All preferred embodiments described herein in relation to the coating composition of the invention are also preferred embodiments of the coating composition of the invention used in the method of the invention for coating a substrate with a multi-layer coating. The same applies to metal substrates for which the method for coating a substrate with a primer and/or filler coat is described.

A further coating composition, more particularly a topcoat coating composition or a clearcoat coating composition, most preferably a topcoat coating composition, is usually applied to the coating layer formed in step (i). The coating layer formed in step (i) is preferably dried prior to application of the further coating composition according to step (ii). The term "drying" in the context of the present invention preferably refers to removing at least a portion of the solvent from the applied coating material. Drying may first be performed at 15-30°C for 10-120 minutes. Although some curing may occur during drying, it is preferred that the layer formed in step (i) does not cure, or at least does not cure completely (wet-on-wet method).

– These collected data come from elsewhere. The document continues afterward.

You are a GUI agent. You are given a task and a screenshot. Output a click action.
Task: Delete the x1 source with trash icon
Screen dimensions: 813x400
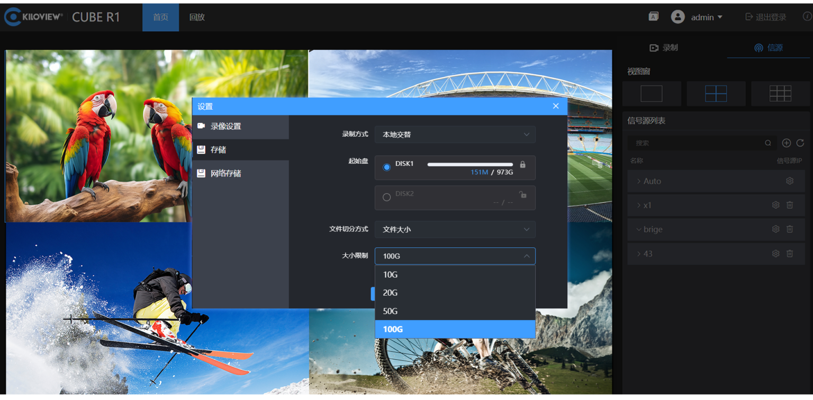pos(789,205)
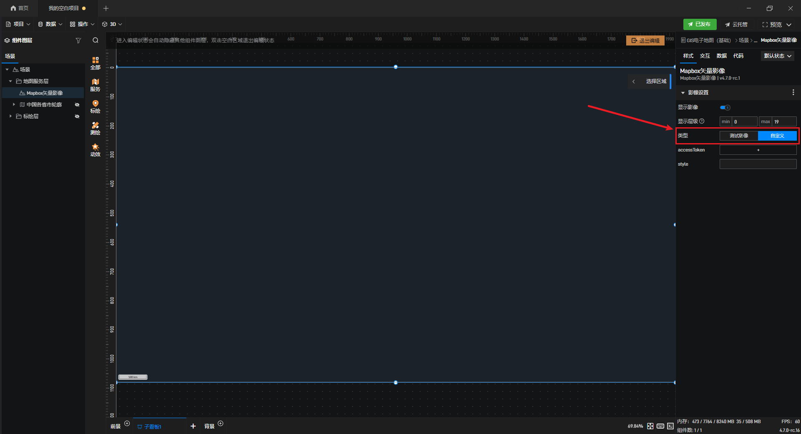The height and width of the screenshot is (434, 801).
Task: Open the 默认状态 state dropdown
Action: tap(777, 56)
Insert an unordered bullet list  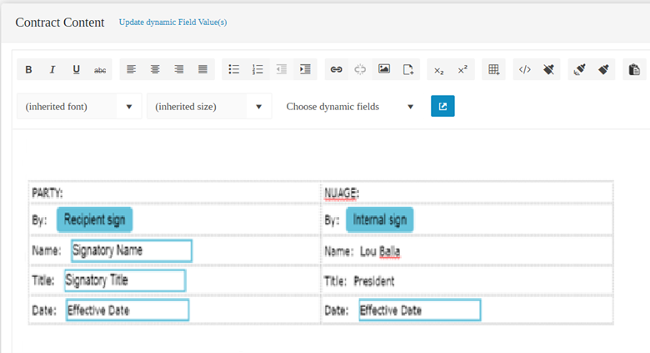coord(234,70)
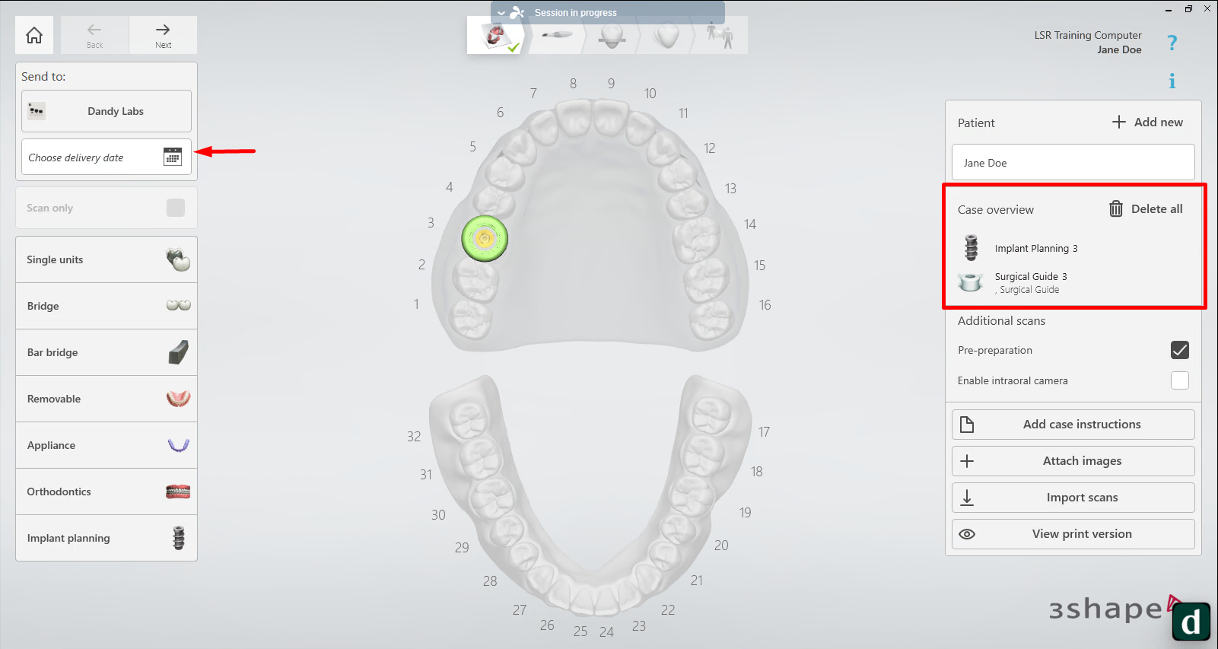Open the Implant planning category
Image resolution: width=1218 pixels, height=649 pixels.
(107, 538)
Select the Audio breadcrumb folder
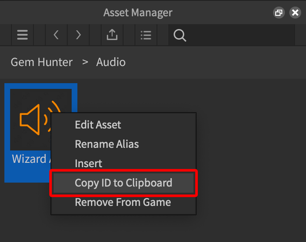This screenshot has width=306, height=242. click(111, 62)
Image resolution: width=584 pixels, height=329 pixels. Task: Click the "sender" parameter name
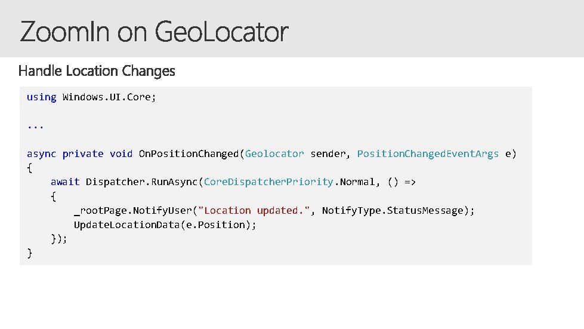pyautogui.click(x=327, y=153)
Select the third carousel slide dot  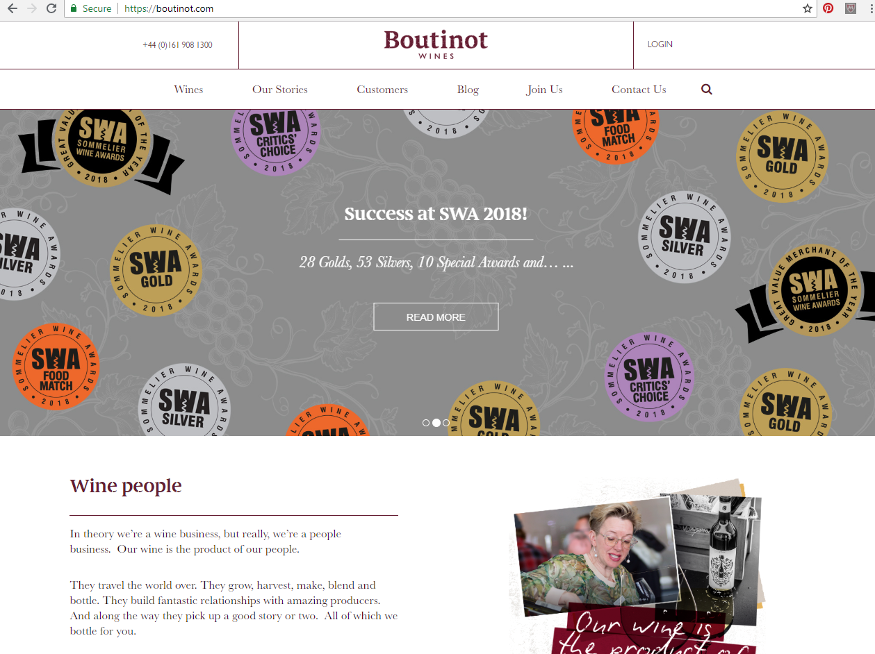[446, 423]
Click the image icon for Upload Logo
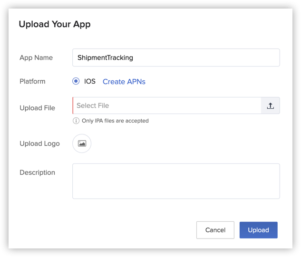 click(x=82, y=143)
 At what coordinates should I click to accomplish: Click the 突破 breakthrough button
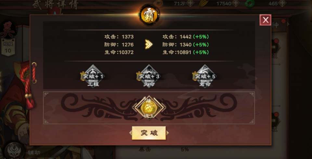(x=149, y=133)
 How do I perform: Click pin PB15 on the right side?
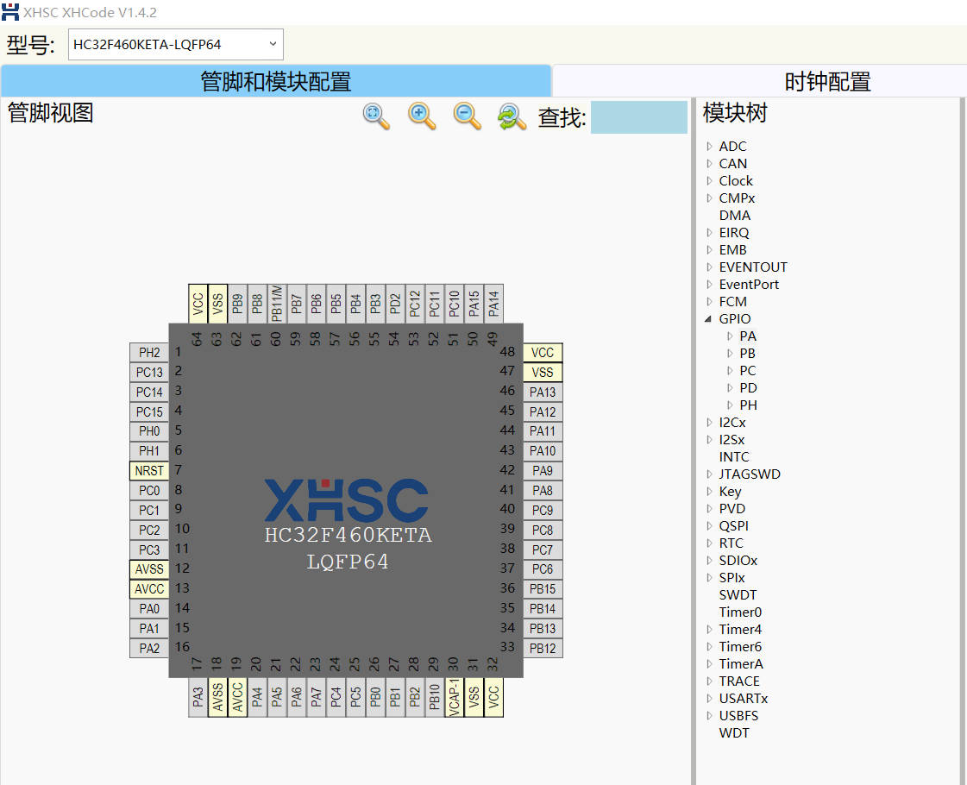click(x=542, y=588)
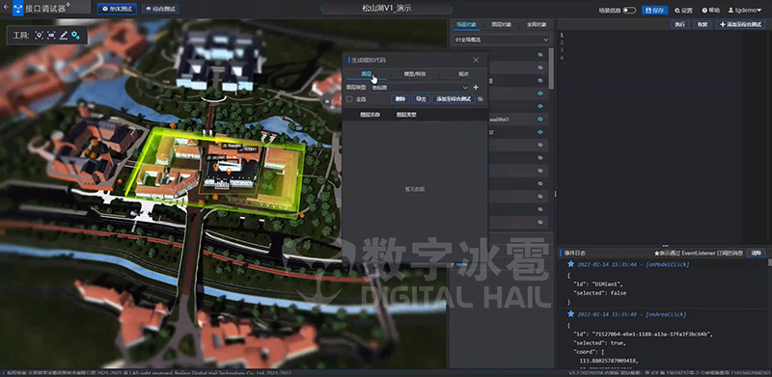The width and height of the screenshot is (772, 377).
Task: Switch to 模型/特效 tab in dialog
Action: pyautogui.click(x=415, y=74)
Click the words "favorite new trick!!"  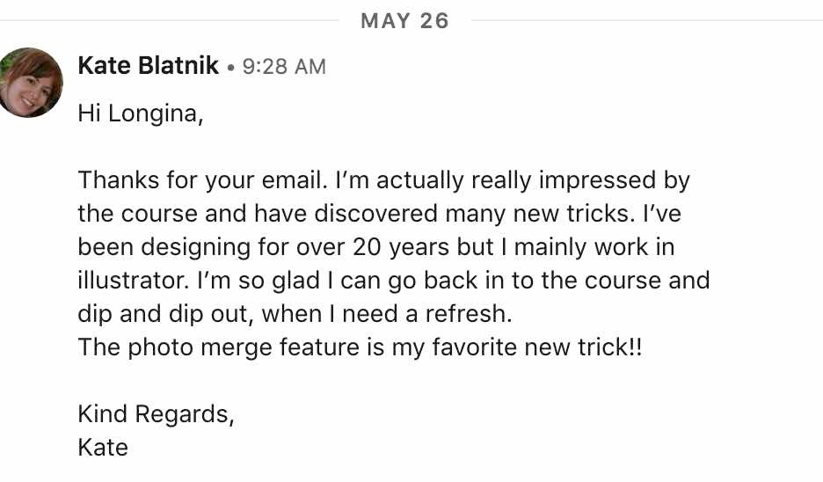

The general techniques for application of the further coating composition according to step (ii) are similar to those described above for the coating layer formed from the coating composition according to the invention. The further coating composition, e.g. the topcoat coating composition, is applied at a conventional and known film thickness, e.g. a dry film thickness after curing in the range of 15 to 100 μm, more particularly 40 to 80 μm or 50 to 75 μm.

Curing is carried out according to conventional and known techniques, for example by heating in a forced air oven or by irradiation with infrared lamps. In the case of radiation curing systems, photocuring by UV irradiation is also possible. Curing may be carried out, for example, at elevated temperatures in the range of about 15° C. to 90° C., preferably at 40-80° C., for example 50-70° C. The duration of the curing step is likewise individually selected. For example, curing may be carried out for a period of 5 to 120 minutes, preferably 15 to 45 minutes. Curing can also be optionally preceded by a flashing or pre-drying step, for example for a period of 1 to 60 minutes, preferably at room temperature (i.e. 23° C. in the context of the present invention). After step (ii) has been carried out, it is particularly preferred to dry or cure for a period of 15 minutes to 2 hours, preferably at 40-80° C., more preferably 50-70° C.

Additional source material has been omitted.